Main Quad, as seen from Hoover Tower in Stanford University, Stanford, California.
Main Quad, as seen from Hoover Tower in Stanford University, Stanford, California.

Hoover Tower

landmarkstanford-universityarchitecturehistory
4 min read

Lightning has struck the same spot twice -- literally. In December 1970, a bolt hit Hoover Tower and sent a 300-pound ornamental concrete ball crashing onto a parking lot below. Fifty years later, in August 2020, another electric storm shattered the replacement ball into fragments. The 285-foot tower on the Stanford University campus has weathered these indignities with the same stolid persistence it has maintained since 1941, when it was completed for the university's 50th anniversary. Designed by Arthur Brown Jr. and inspired by the tower of the New Cathedral of Salamanca in Spain, Hoover Tower dominates the campus skyline and serves as both landmark and library, archive and observation deck.

A President's Gift, An Architect's Vision

Herbert Hoover, Stanford class of 1895, donated the materials that filled the tower's first nine floors with library stacks. Three more floors served as offices. The most famous tenant may have been Aleksandr Solzhenitsyn, the exiled Russian Nobel laureate who lived on the 11th floor upon Stanford's invitation before moving in 1976. From that perch above the campus, the man who had documented the Soviet gulag system worked amid an archive that held some of the most extensive documentation of the Russian revolutionary movement outside of Russia itself. The irony was not lost on observers -- a dissident finding refuge inside a tower named for an American president, surrounded by the paper trail of the regime that had imprisoned him.

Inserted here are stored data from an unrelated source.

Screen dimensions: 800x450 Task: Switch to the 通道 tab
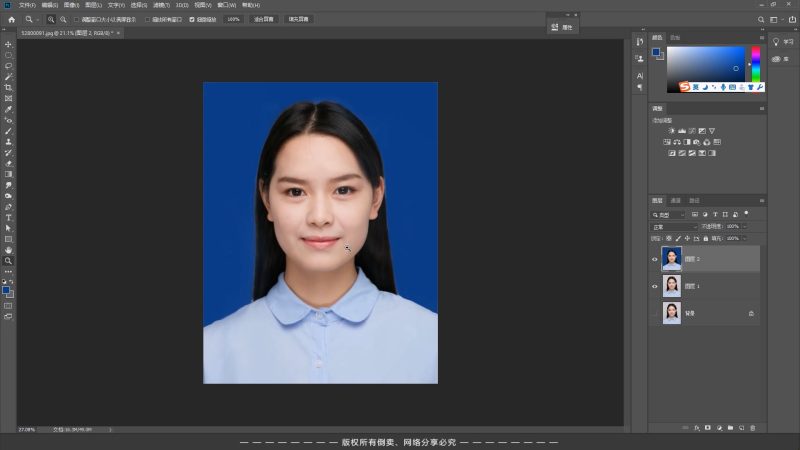(x=675, y=200)
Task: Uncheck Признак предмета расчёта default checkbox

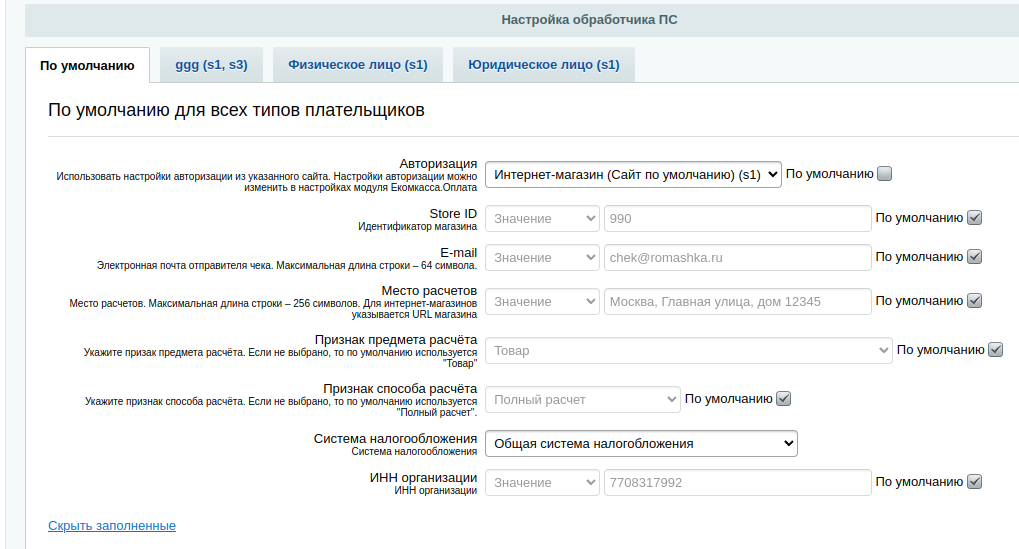Action: (995, 350)

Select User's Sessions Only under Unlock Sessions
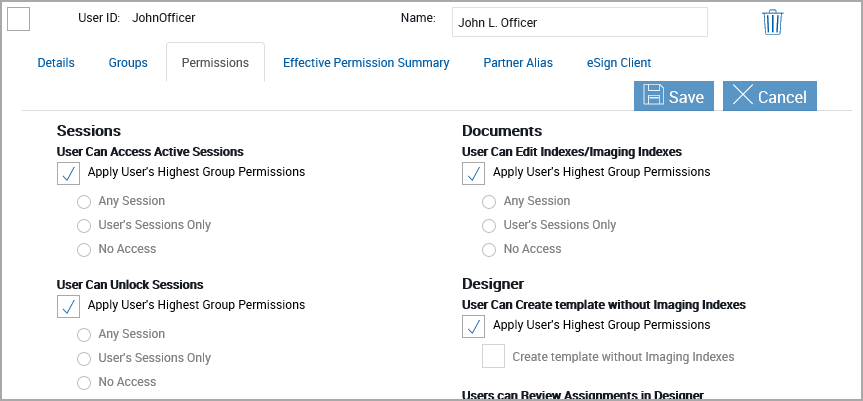(84, 359)
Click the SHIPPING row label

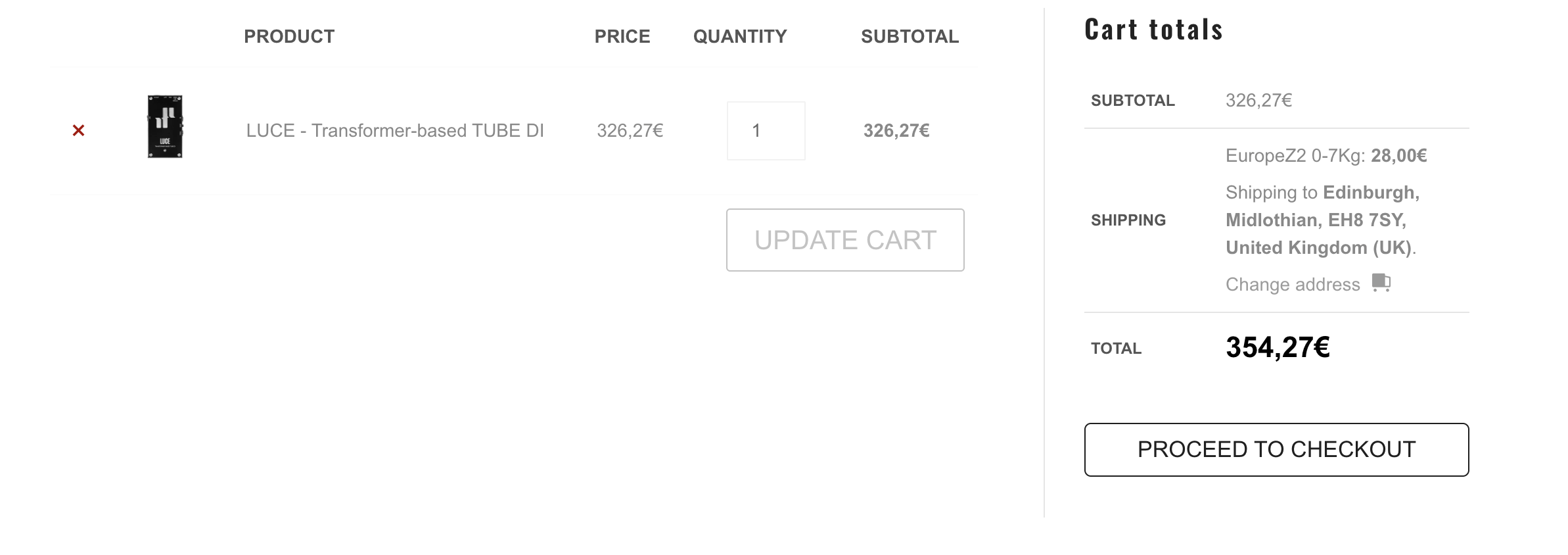[1128, 220]
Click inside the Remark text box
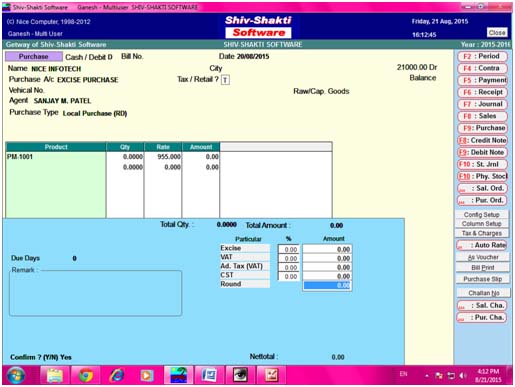The image size is (515, 387). [96, 293]
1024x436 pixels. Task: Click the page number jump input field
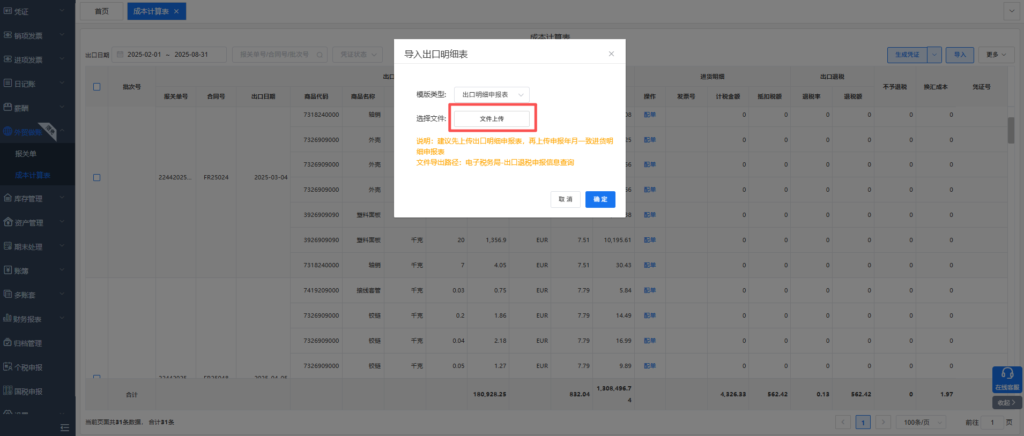tap(992, 422)
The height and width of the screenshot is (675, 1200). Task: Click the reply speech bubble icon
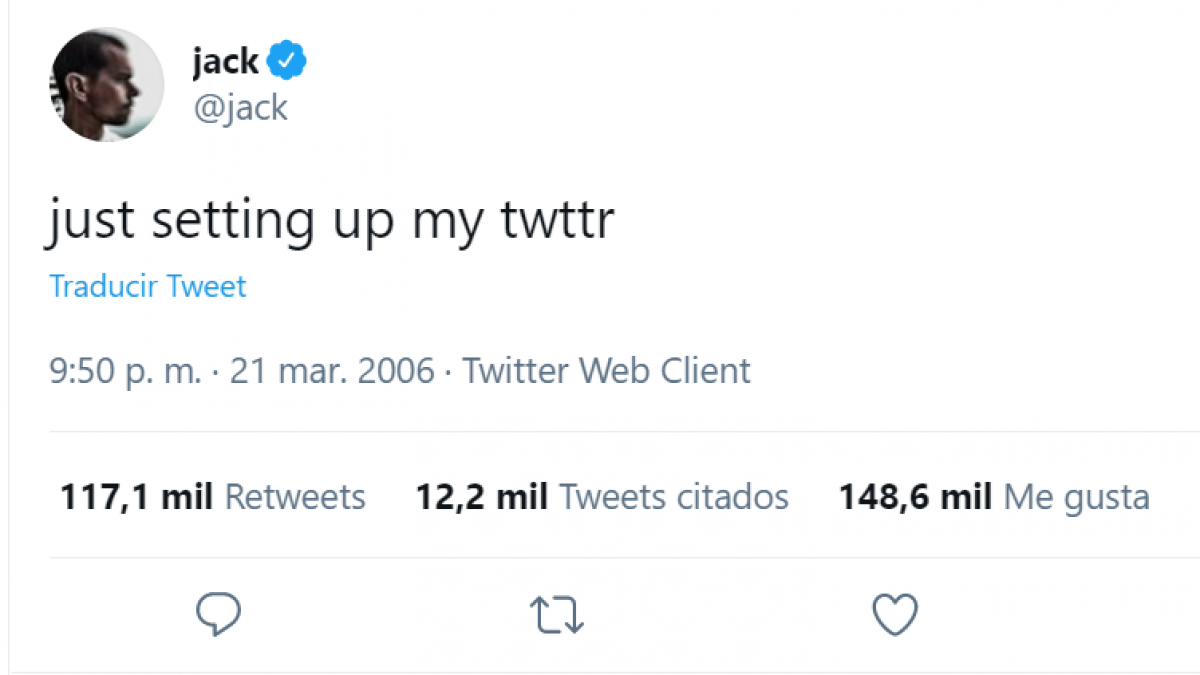click(217, 614)
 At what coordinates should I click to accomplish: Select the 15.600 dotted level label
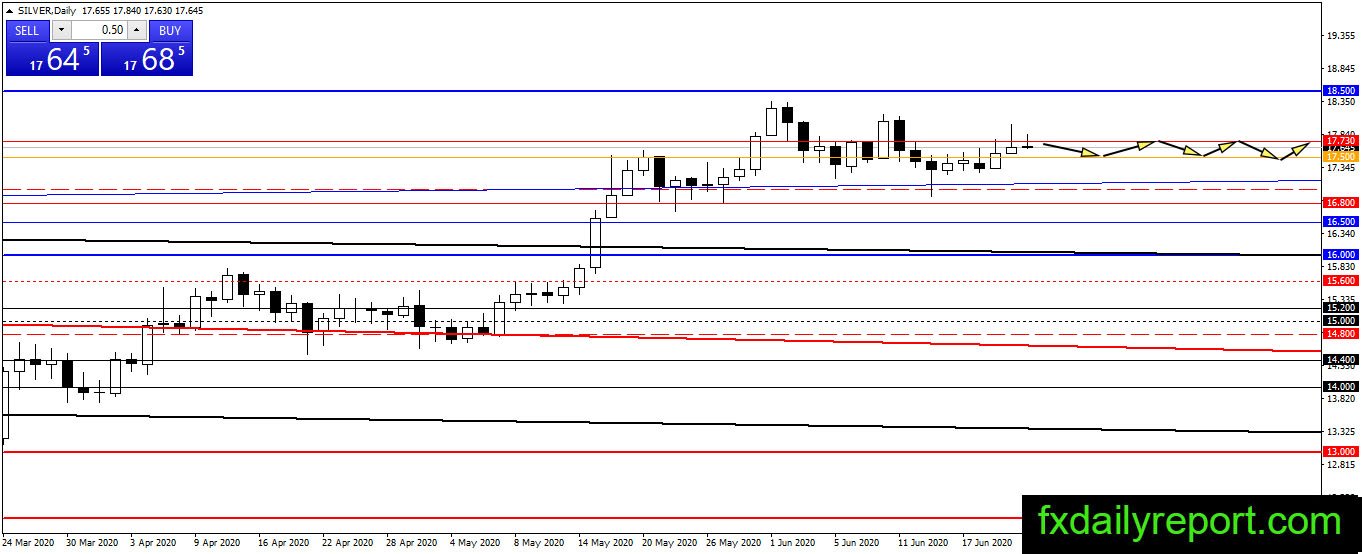coord(1340,281)
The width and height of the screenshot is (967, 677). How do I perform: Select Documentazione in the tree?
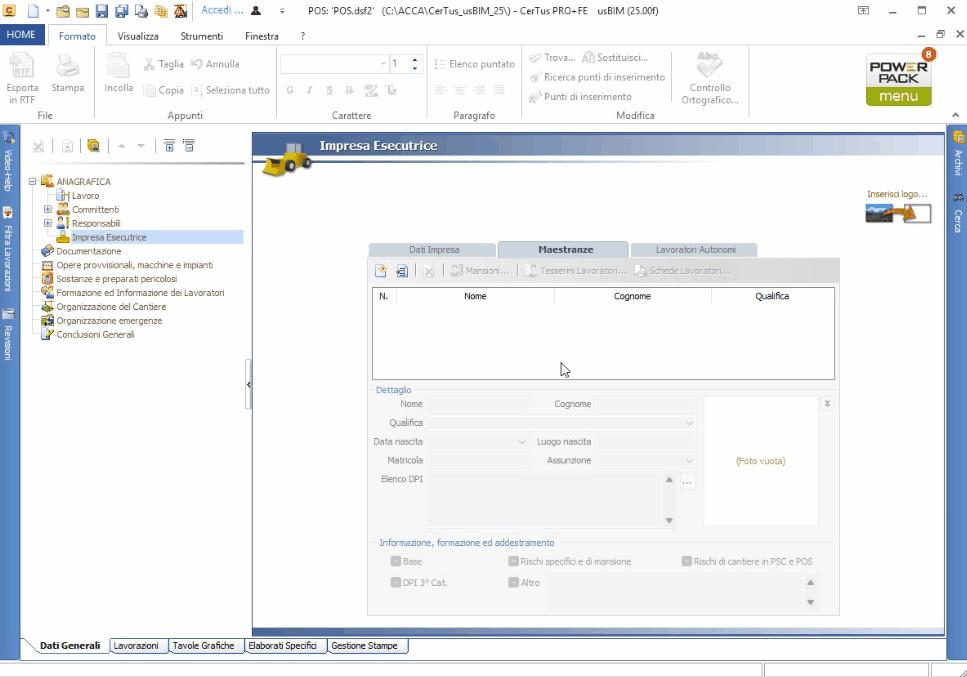88,252
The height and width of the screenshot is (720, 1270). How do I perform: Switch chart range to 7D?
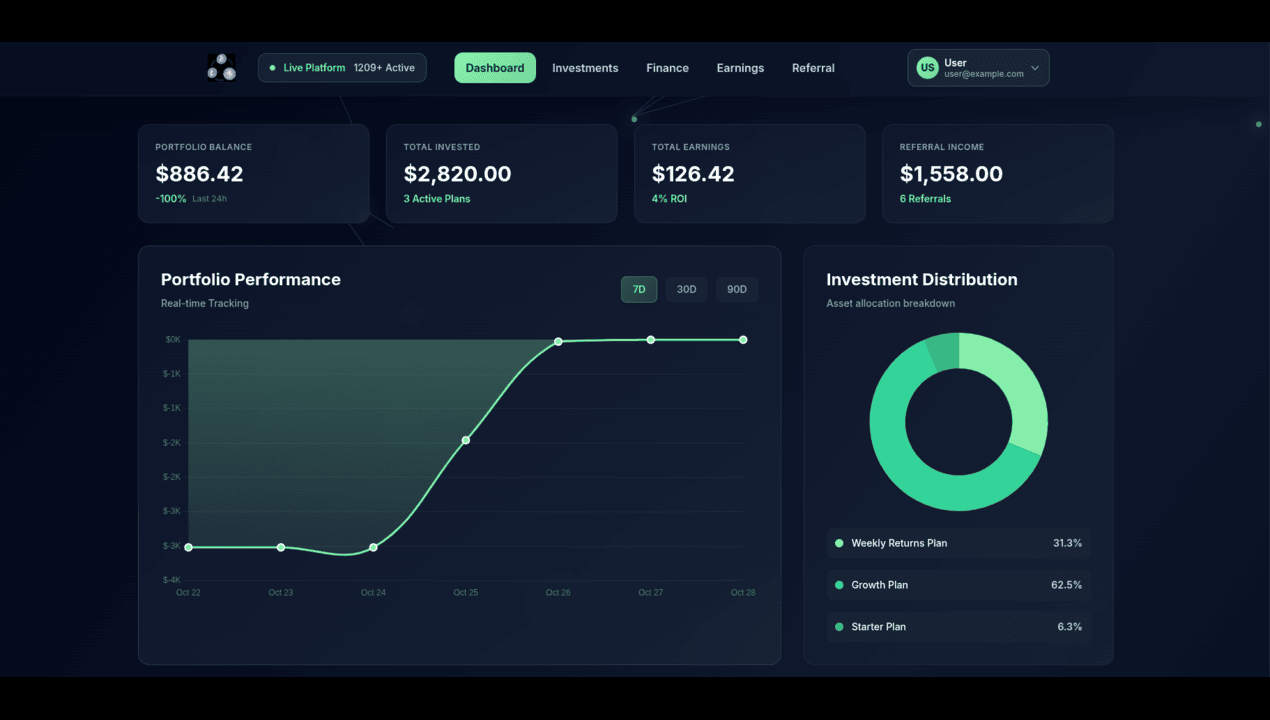click(639, 290)
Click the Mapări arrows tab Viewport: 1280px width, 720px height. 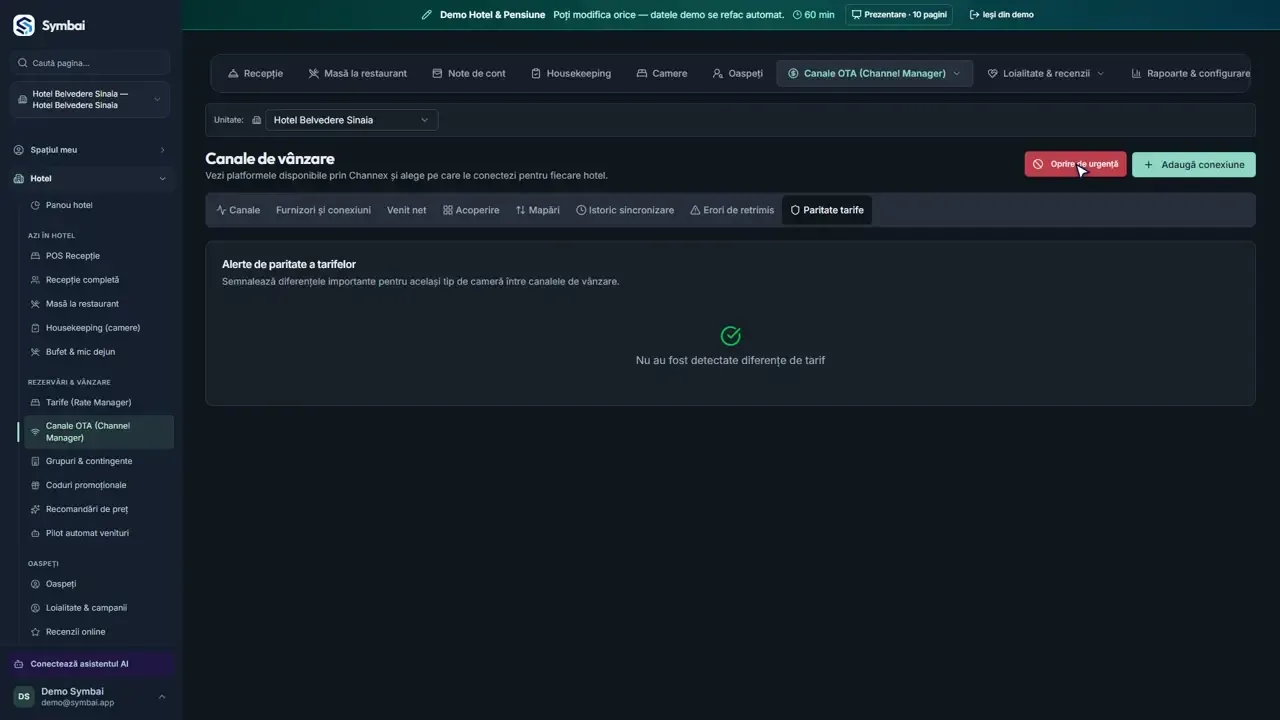click(537, 210)
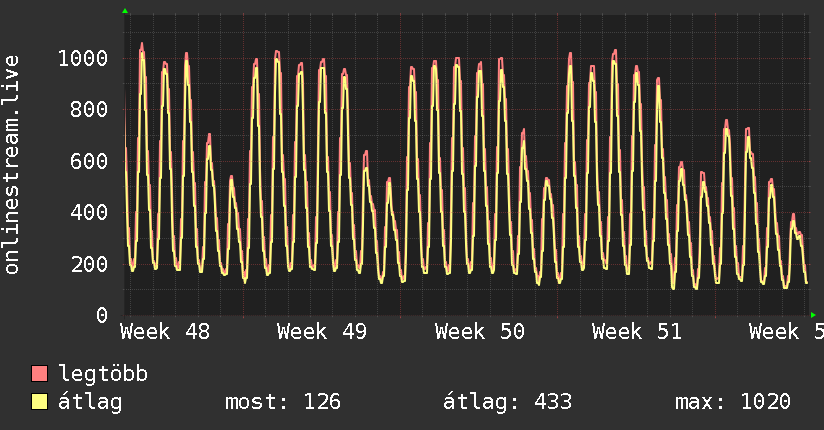
Task: Click the 200 y-axis tick label
Action: (x=88, y=264)
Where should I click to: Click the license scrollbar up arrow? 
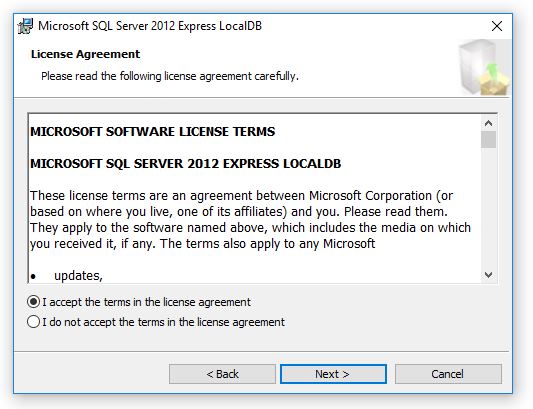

Bells from a Fallen Kingdom

The tower's carillon has one of the more improbable origin stories in American campanology. Its 35 bells were cast in Tournai, Belgium, by Marcel Michiels for the Belgian Pavilion at the 1939 New York World's Fair. When Germany invaded Belgium in May 1940 while the fair was still running, the pavilion fell under the control of the Belgian government in exile. The bells needed a home. They were offered to the Washington National Cathedral, which declined -- it had already ordered a larger set and its tower was unfinished. In July 1940, Stanford accepted the gift from the Belgian American Educational Foundation. The bells waited while the tower was completed, then were installed in March 1941 and first rang on March 18 of that year. The largest bell weighs 2.5 tons. Their motto captures the paradox of an archive dedicated to war: "For peace alone do I ring."

The View from 250 Feet

Approximately 200 visitors per day ride to the observation deck, which sits 250 feet above the ground. On clear days the view extends to the San Francisco skyline, a distance of roughly 30 miles. The deck is open daily from 10 a.m. to 4 p.m., though it closes during academic breaks and finals -- apparently even panoramic views must yield to exam schedules. Below, the Stanford campus spreads in its distinctive pattern of sandstone arcades and red tile roofs, the foothills of the Santa Cruz Mountains rising to the west. The tower anchors the campus visually the way the Hoover Institution anchors it intellectually: impossible to ignore, occasionally controversial, and older than almost everything around it.

From the Air

Hoover Tower is at 37.43°N, 122.17°W on the Stanford campus. At 285 feet, it is the tallest structure on campus and a prominent visual landmark from the air. Nearby airports: Palo Alto (KPAO), San Jose (KSJC), San Carlos (KSQL). Best identified at 3,000-5,000 ft AGL.